What is expected >> What lines below contain the string "speech"? List them all.

(Beginning of Record excerpts)

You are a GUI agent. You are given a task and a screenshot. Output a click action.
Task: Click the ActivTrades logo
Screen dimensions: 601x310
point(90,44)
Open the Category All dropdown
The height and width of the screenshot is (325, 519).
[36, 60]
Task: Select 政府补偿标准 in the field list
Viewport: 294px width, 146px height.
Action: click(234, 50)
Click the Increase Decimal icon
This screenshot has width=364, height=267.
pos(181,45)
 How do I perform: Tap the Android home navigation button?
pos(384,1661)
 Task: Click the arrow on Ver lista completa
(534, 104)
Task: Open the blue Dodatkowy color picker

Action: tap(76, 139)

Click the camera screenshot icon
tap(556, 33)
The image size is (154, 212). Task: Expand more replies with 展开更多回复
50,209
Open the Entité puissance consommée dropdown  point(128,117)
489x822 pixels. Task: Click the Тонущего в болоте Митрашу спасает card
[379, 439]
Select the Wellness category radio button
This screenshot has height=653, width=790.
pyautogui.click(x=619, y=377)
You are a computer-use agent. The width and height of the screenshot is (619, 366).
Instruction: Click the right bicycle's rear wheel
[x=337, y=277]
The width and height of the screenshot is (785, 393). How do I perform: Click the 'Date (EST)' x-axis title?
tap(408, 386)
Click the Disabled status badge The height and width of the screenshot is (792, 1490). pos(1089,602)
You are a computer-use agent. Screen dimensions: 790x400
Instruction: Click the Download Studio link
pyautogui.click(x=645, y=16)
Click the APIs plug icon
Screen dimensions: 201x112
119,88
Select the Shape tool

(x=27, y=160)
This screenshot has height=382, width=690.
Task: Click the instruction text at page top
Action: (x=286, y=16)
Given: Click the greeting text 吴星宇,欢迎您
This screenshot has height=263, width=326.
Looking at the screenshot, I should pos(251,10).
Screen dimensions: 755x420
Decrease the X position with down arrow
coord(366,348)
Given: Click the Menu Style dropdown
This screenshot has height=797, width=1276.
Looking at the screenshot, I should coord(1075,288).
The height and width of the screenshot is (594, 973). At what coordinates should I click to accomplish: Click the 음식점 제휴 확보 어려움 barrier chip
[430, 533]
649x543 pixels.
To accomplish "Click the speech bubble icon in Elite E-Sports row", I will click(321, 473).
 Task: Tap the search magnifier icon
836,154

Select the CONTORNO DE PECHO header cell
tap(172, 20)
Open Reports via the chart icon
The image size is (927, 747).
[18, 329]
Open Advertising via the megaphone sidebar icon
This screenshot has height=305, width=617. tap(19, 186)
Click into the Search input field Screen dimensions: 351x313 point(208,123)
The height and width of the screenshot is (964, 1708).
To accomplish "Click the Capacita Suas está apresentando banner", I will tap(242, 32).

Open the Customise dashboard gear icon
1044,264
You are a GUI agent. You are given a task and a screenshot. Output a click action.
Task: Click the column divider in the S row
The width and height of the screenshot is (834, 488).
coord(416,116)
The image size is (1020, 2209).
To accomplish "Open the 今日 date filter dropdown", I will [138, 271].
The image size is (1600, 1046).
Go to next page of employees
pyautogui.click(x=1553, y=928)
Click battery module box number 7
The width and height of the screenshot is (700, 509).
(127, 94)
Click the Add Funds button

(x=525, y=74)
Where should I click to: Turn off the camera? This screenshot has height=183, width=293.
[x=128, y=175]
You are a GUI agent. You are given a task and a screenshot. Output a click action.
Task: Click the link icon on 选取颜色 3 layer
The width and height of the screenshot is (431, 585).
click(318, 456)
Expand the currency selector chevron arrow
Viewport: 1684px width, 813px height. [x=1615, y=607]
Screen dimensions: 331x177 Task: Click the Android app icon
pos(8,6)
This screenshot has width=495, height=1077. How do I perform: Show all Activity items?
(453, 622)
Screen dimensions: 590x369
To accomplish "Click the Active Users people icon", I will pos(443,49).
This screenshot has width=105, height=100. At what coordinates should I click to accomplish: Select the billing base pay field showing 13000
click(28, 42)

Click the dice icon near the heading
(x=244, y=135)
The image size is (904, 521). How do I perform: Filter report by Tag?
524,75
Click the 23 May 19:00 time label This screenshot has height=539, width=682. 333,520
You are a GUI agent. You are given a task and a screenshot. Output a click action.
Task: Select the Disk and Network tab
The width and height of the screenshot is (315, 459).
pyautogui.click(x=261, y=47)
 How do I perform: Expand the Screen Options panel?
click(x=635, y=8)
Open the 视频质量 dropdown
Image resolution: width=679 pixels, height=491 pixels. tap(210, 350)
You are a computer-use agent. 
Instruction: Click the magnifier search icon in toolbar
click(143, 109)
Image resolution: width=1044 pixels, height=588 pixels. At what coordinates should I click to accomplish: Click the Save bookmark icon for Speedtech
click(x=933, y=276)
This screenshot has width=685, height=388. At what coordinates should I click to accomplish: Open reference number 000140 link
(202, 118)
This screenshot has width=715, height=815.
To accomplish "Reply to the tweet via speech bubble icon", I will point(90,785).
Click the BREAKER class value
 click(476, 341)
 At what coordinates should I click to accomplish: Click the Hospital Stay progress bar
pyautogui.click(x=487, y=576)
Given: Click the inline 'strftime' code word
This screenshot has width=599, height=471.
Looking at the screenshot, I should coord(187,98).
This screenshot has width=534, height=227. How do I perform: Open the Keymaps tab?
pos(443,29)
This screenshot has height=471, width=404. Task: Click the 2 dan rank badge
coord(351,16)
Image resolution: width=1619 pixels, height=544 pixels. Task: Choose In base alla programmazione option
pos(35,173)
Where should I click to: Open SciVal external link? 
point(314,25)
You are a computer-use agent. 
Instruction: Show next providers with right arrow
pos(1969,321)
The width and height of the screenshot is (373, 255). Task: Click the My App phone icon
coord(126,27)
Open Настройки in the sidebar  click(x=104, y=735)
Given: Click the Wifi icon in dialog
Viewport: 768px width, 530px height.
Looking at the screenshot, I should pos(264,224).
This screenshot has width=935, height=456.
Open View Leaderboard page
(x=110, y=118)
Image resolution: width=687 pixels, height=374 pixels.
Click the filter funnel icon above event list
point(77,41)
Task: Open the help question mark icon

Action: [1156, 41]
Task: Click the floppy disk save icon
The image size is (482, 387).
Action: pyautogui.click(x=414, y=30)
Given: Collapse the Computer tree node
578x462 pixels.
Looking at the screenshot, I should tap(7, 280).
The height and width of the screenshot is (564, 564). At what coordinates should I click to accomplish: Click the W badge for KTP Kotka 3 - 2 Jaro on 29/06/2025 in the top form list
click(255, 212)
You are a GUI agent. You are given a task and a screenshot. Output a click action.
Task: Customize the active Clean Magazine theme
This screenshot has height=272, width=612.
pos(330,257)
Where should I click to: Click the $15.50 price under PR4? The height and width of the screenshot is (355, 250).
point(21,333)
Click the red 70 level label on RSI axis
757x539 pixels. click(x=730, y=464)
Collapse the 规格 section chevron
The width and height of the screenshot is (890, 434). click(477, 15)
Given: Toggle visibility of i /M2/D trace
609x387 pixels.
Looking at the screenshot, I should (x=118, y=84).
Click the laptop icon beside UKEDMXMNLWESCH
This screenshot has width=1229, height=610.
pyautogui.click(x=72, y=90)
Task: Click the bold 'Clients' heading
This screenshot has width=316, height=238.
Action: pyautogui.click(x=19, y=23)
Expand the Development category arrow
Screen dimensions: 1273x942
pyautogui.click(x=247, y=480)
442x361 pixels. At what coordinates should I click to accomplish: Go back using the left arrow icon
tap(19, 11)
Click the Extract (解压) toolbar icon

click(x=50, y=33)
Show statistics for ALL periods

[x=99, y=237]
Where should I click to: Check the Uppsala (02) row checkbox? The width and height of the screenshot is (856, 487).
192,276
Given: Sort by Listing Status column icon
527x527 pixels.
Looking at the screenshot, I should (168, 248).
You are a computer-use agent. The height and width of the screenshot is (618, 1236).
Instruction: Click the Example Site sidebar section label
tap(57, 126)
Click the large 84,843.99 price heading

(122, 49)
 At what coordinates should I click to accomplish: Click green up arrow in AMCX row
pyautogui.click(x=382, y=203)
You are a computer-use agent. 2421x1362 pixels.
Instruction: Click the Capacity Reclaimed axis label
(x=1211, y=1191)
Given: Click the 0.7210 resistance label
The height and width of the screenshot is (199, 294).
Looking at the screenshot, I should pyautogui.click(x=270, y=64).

(End of Record excerpts)

Reply to the exercise >>
To accomplish "Click the speech bubble icon in Elite E-Sports row", I will click(321, 473).
To accomplish "Reply to the tweet via speech bubble icon", I will point(90,785).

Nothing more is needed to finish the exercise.